I did the same thing – without truffle oil – and I can tell you that this particular technique does not lead to stracciatella because it is scientifically impossible.

The combination of cheese and heavy cream doesn’t taste bad, because how could it? It’s cream and cheese. You can put it on bread. It tastes great, but is much more clumsy and heavy than the real stracciatella. Turning store-bought mozzo into stracciatella would be like turning butter into whipped cream; they are all made from the same material, but both the butter and the mozzarella have undergone chemical and structural changes that cannot be corrected. This is the only cow that, so to speak, cannot be milked.

Difference between mozzarella, burrata and stracciatella

As I mentioned earlier, burrata has two ingredients: mozzarella and stracciatella. According to all recipes, the preparation of burrata begins in much the same way as the preparation of moza:

Burrata begins, like any cheese, with cultures and rennet, which are added to warm, fresh cow’s milk. As the milk begins to curdle, the whey separates and drains. The curd is then poured with boiling water, which is then pulled out, essentially making mozzarella.

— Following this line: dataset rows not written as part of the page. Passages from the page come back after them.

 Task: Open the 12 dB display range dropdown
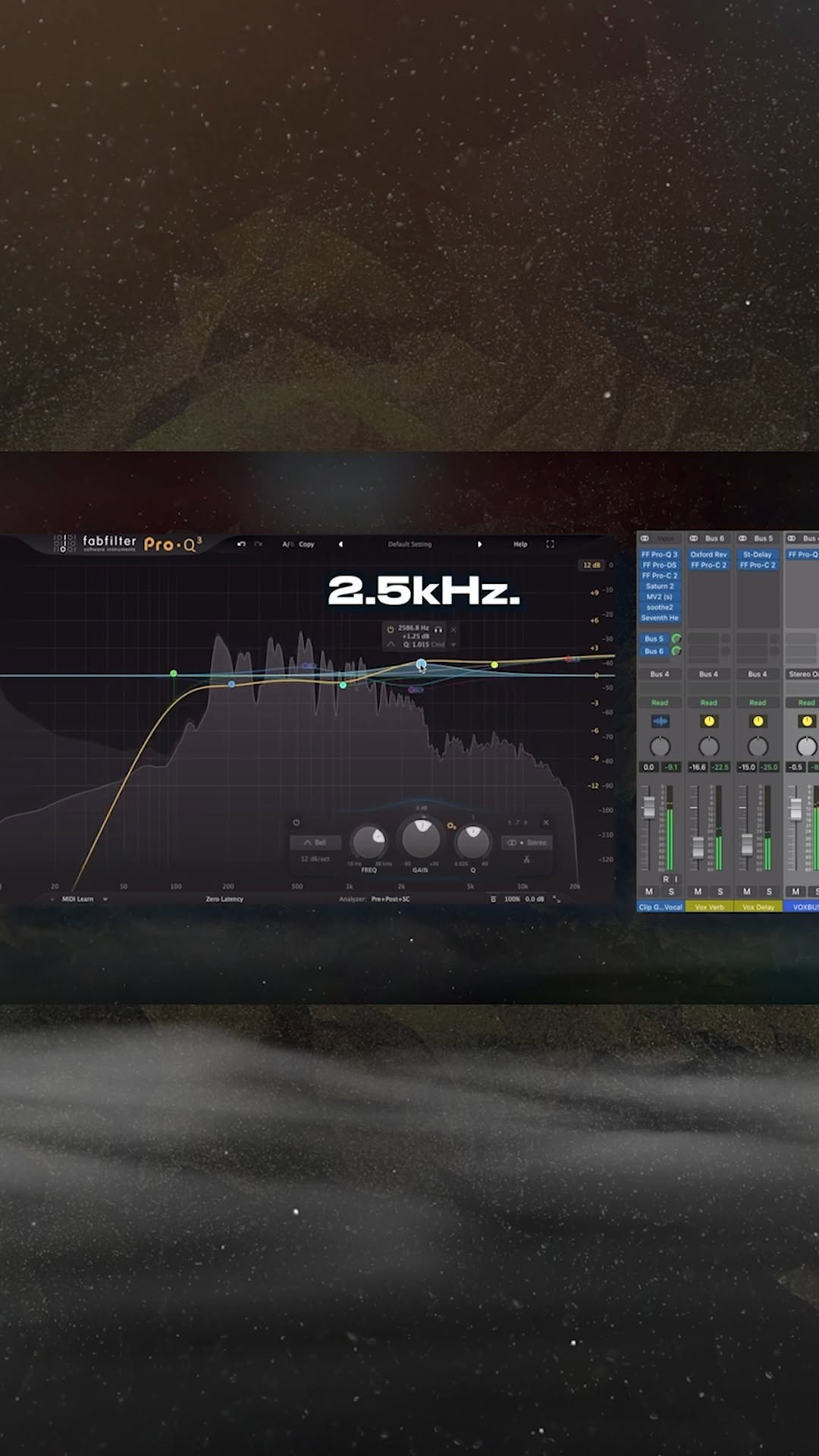coord(592,565)
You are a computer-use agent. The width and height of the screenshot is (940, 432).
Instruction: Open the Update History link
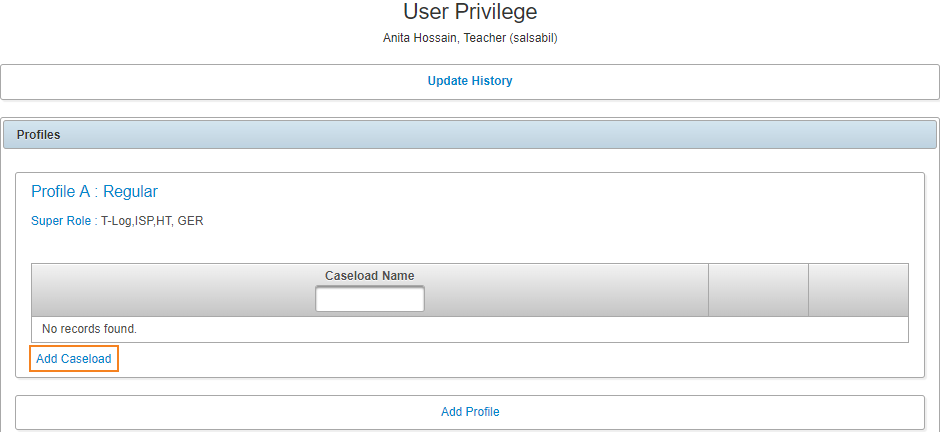click(469, 81)
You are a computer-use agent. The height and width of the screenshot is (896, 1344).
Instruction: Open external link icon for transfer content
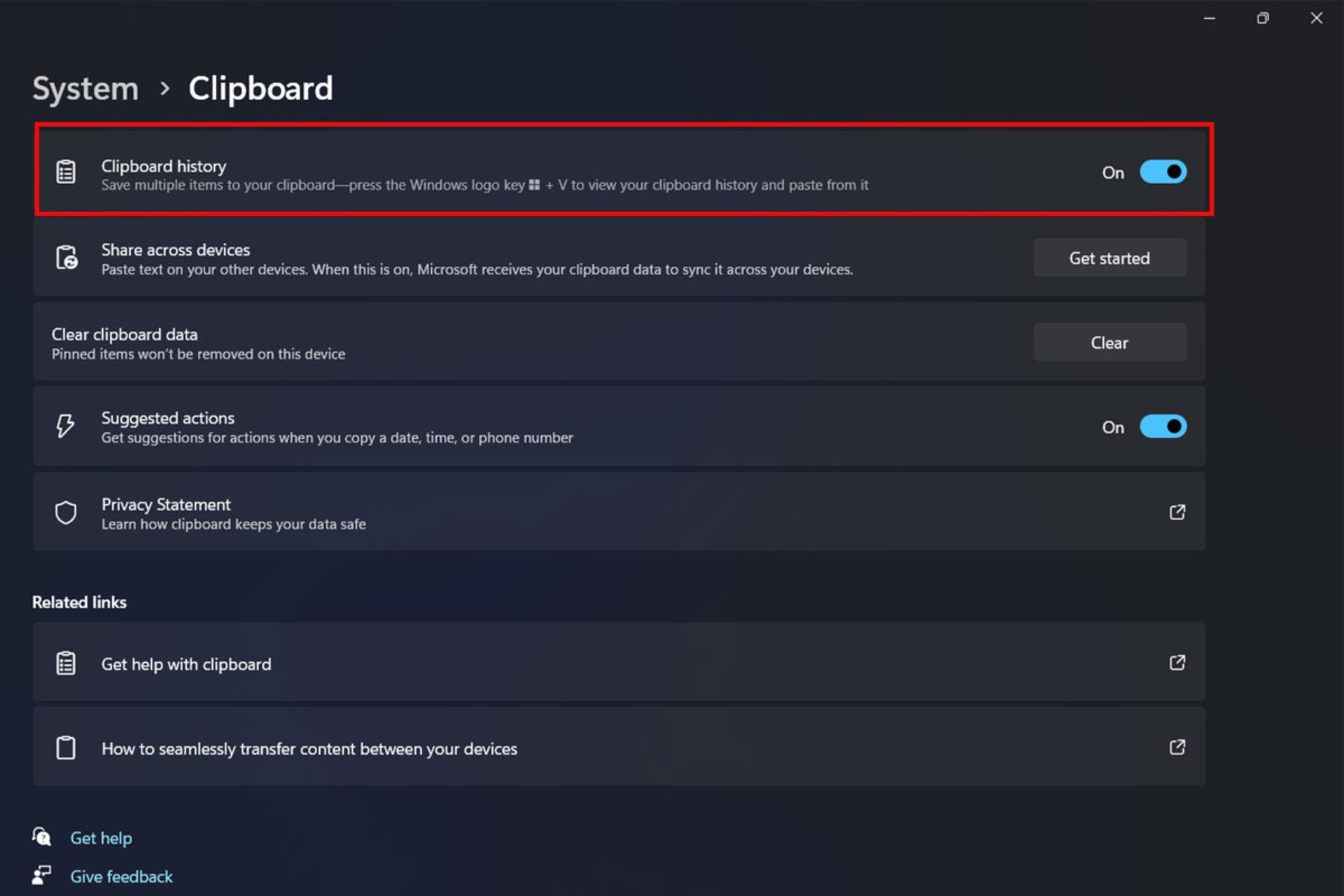1177,748
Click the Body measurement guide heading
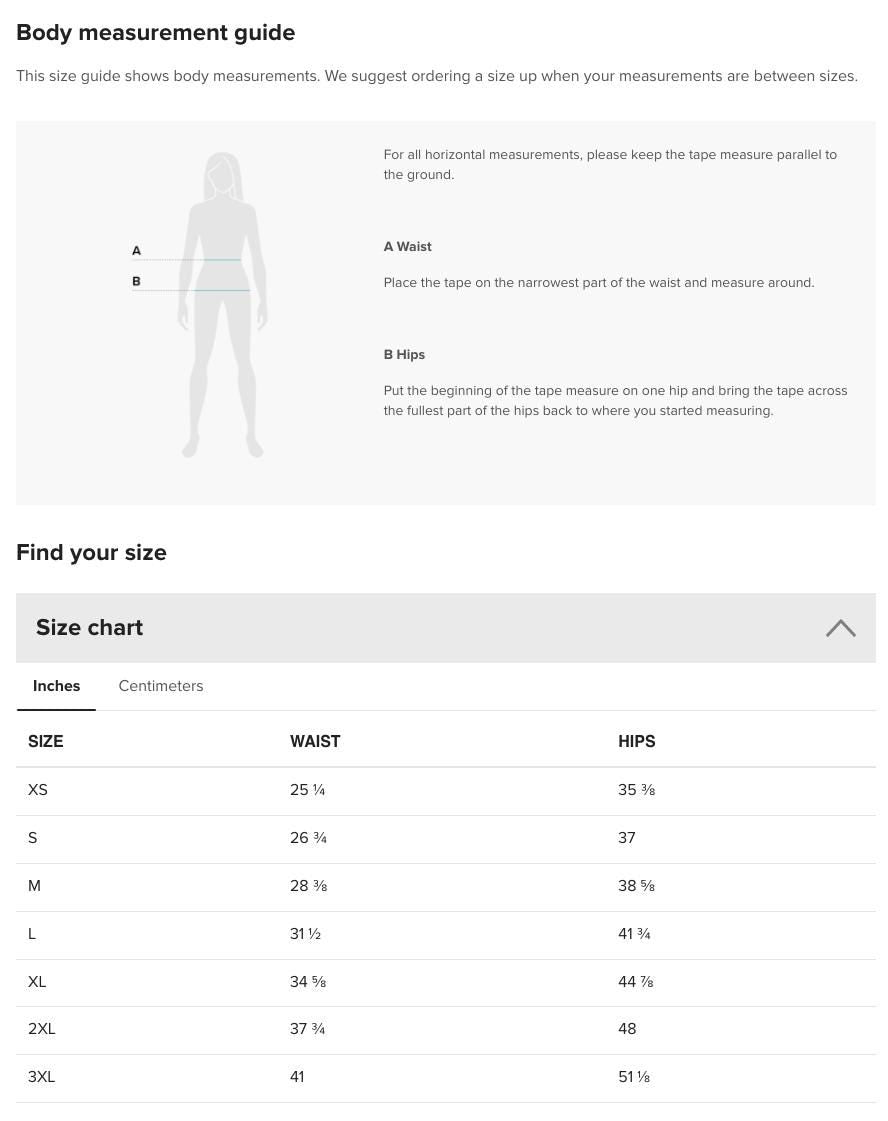The image size is (888, 1121). (155, 32)
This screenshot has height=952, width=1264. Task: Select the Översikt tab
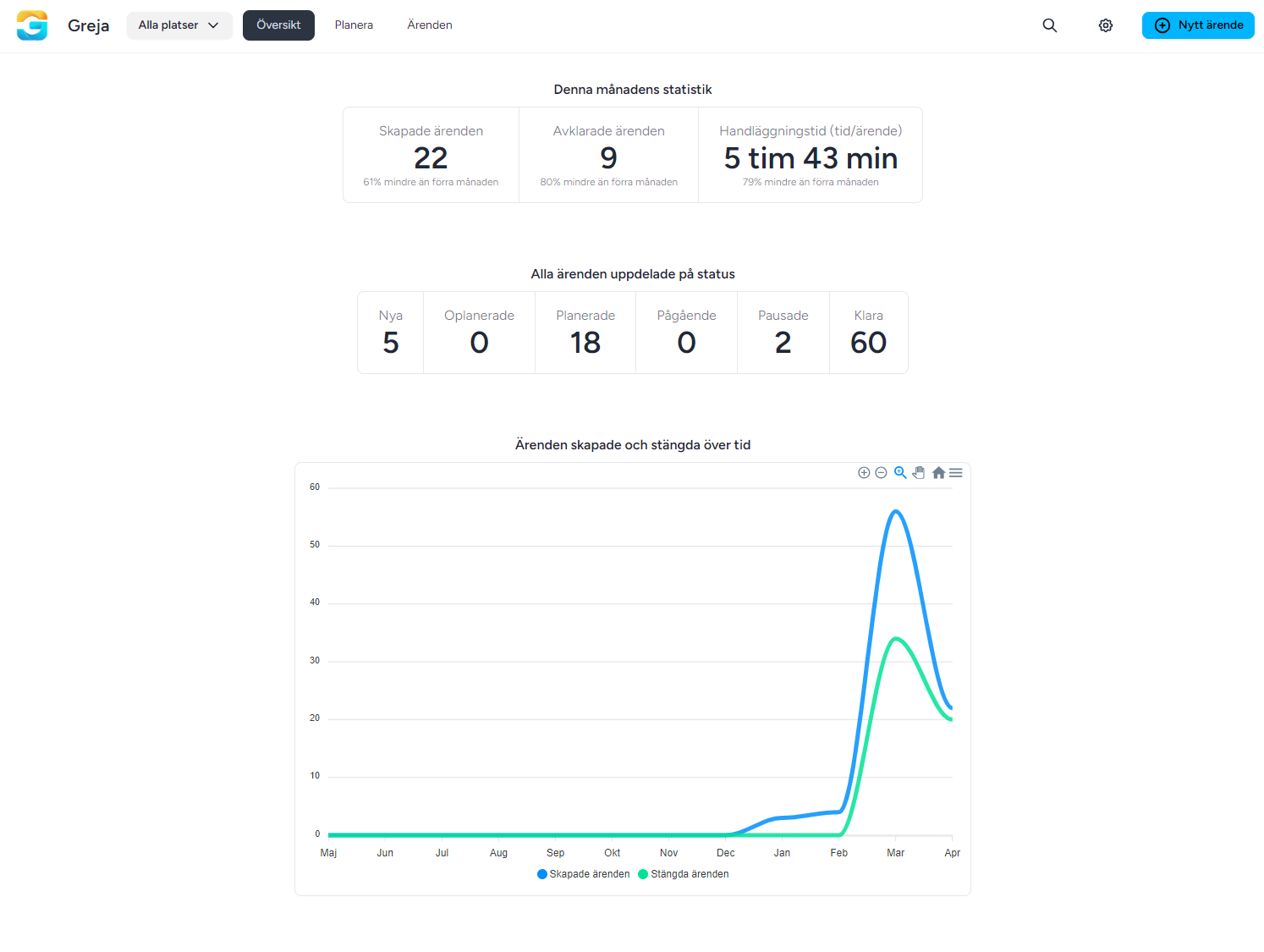(278, 25)
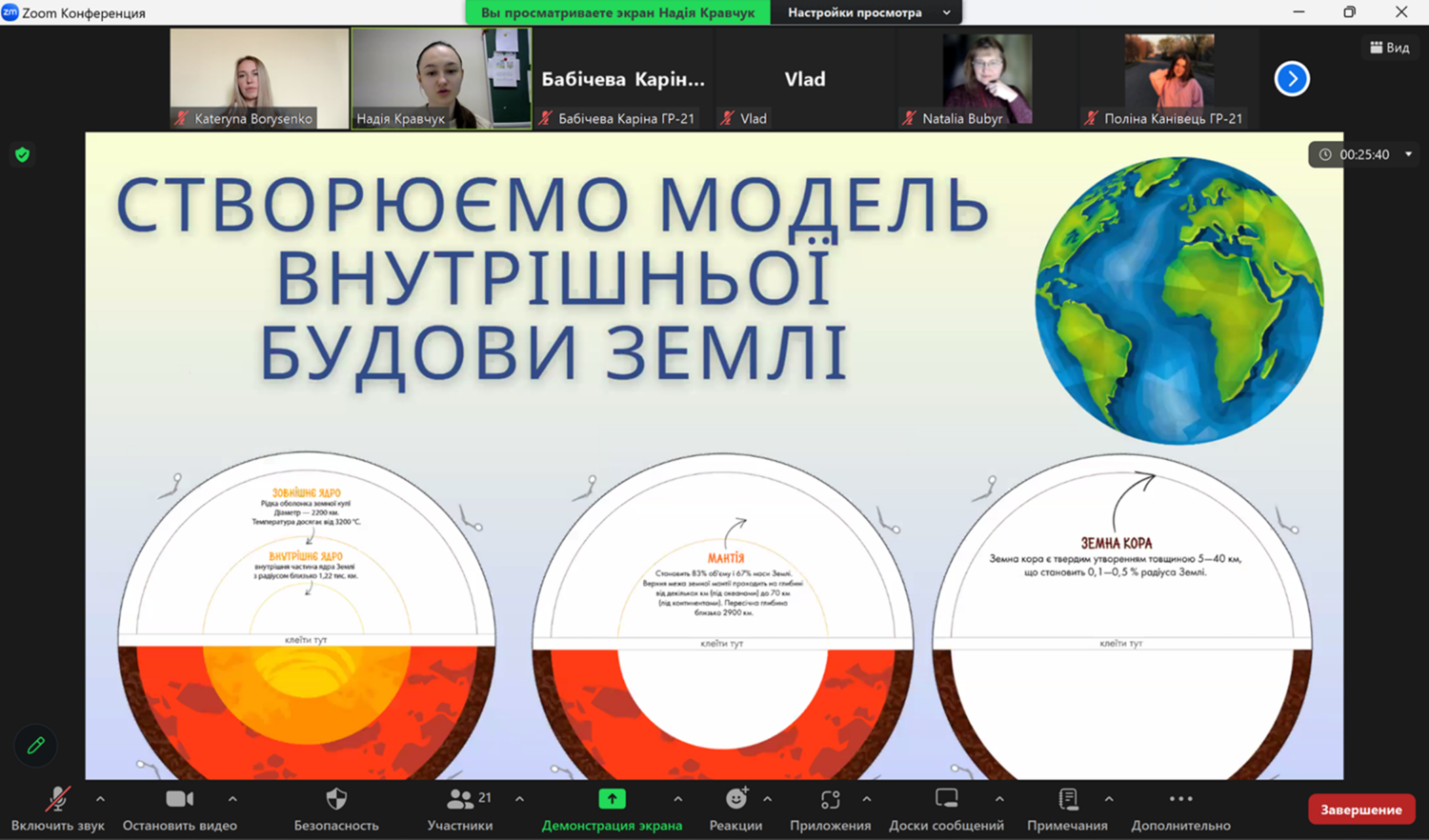Open Дополнительно more options menu
Viewport: 1429px width, 840px height.
pos(1180,800)
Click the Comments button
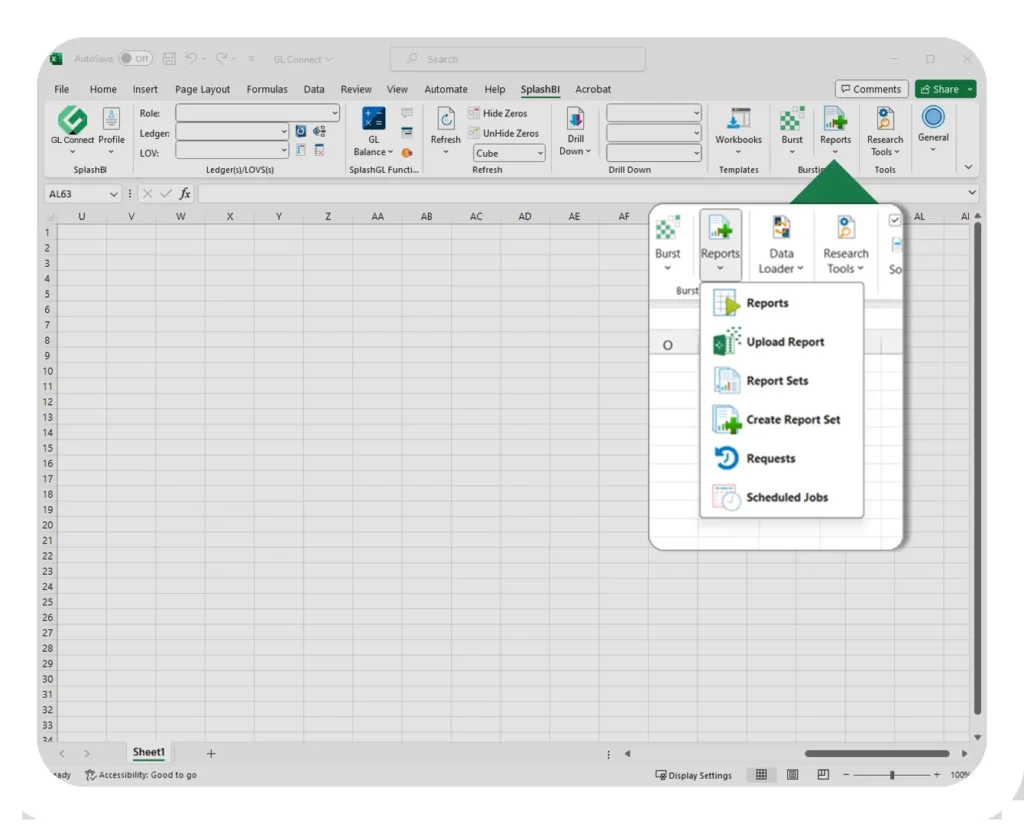 pyautogui.click(x=871, y=89)
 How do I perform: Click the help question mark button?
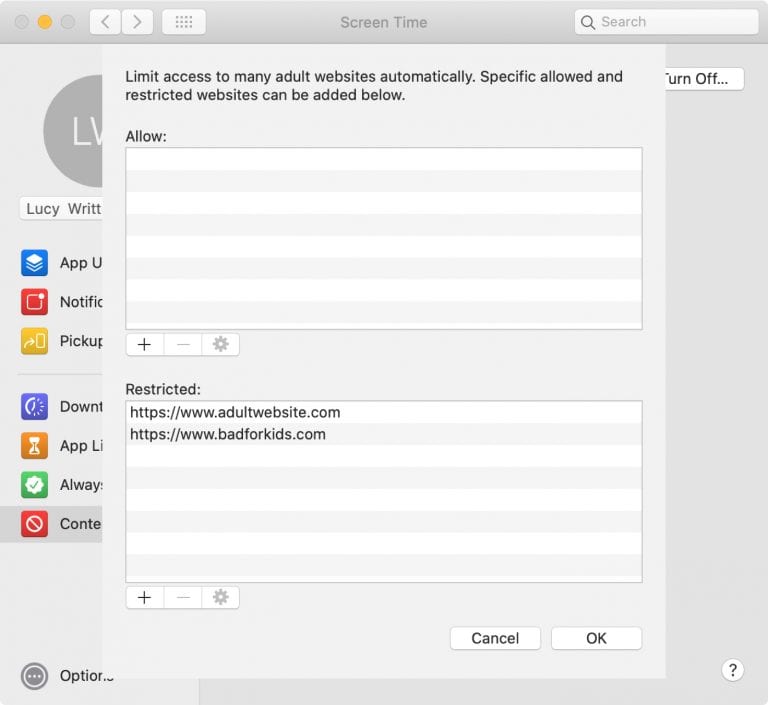click(732, 670)
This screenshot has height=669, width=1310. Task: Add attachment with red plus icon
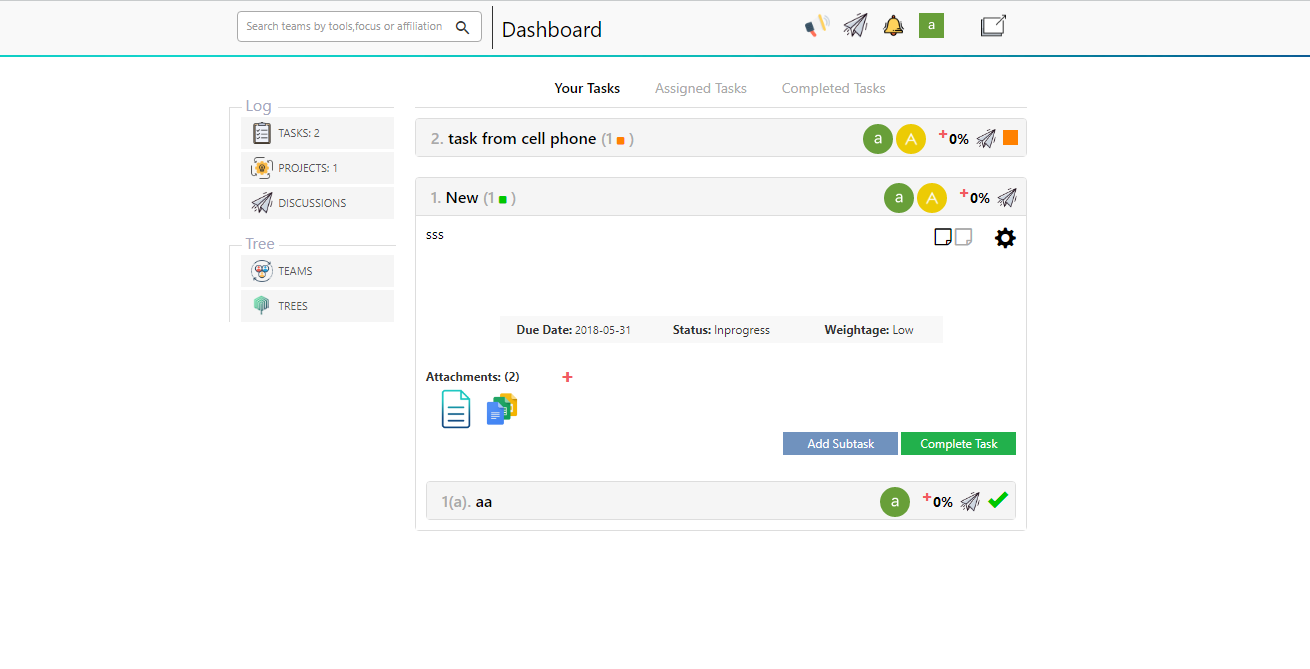(x=567, y=377)
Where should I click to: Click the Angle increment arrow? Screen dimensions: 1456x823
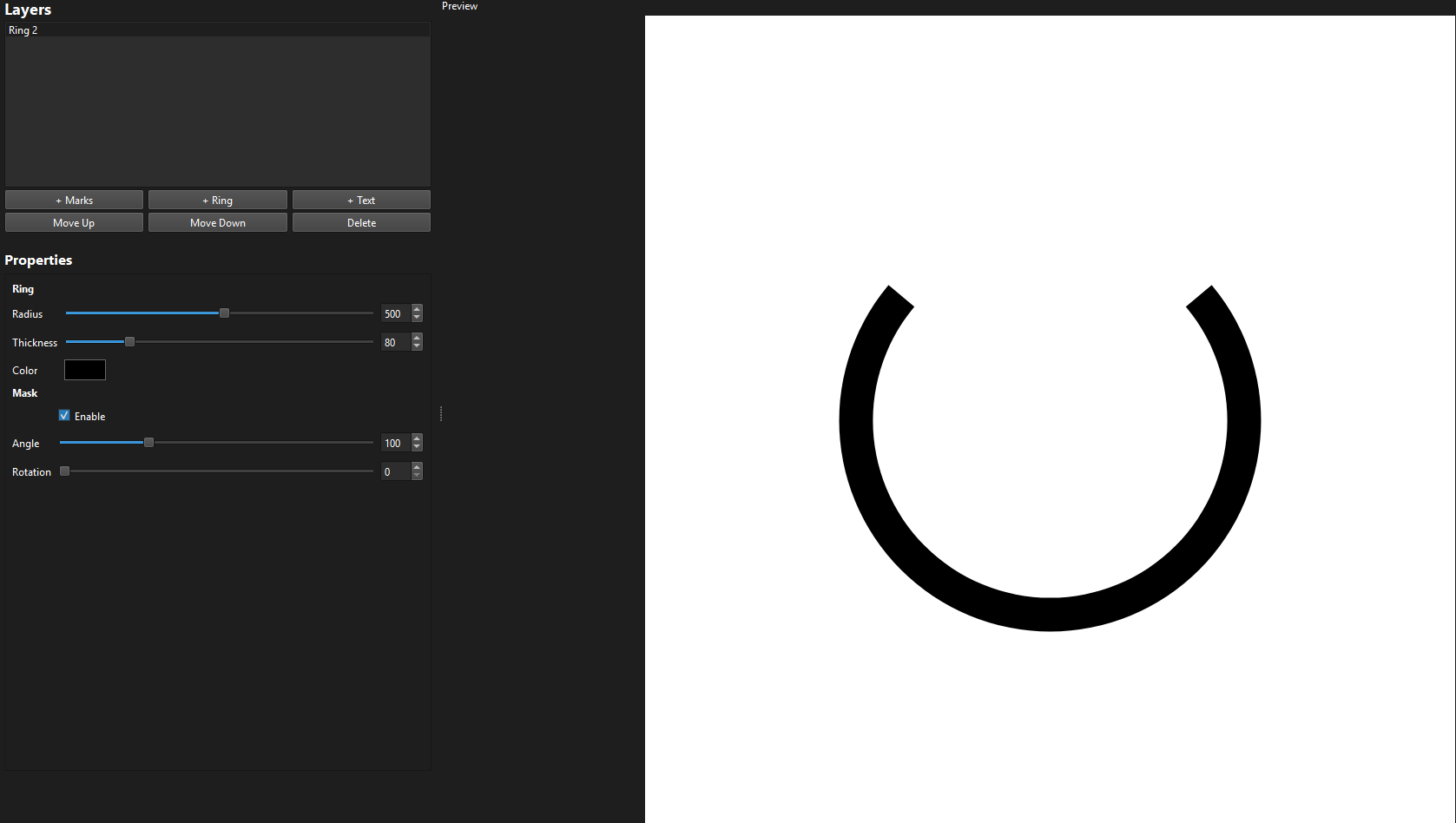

Extra fresh curd is then added inside the mozzarella along with cream and the mozzarella is wrapped around this mixture. Cottage cheese has a striped, torn appearance, hence the name “stracciatella”, which means “rag” in Italian. (And the curds do look like torn, stretched rags, especially if you squint a little.)

Mozzarella cannot turn back into cottage cheese. The texture of the former is much denser and chewier than the latter, and pouring cream on top won’t fix that.

But is it really that tasty?

The mixture of cream and torn mozzarella really tastes good. It’s much heavier and clumsier than the real stracciatella, but I ate it on bread with a little olive oil and pepper and didn’t get mad at it. Stracciatella is tender, tender, and delicately creamy, while this “cracked” version is springy, slightly chewy, and floats in heavy cream. It’s too much to eat very much in one sitting, but that’s not necessarily a criticism.

However, I don’t see why you don’t just buy burrata, since trying to make it yourself won’t save you that much money. To make this surrogate stracciatella, I bought a three-dollar ball of mozzarella (and it was on sale) and a two-dollar half-pint of heavy cream. It’s five bucks, and you can get a burrata for six. Maybe this is not the highest quality burrata, but it is still a burrata, which means that there will be a real stracciatella inside.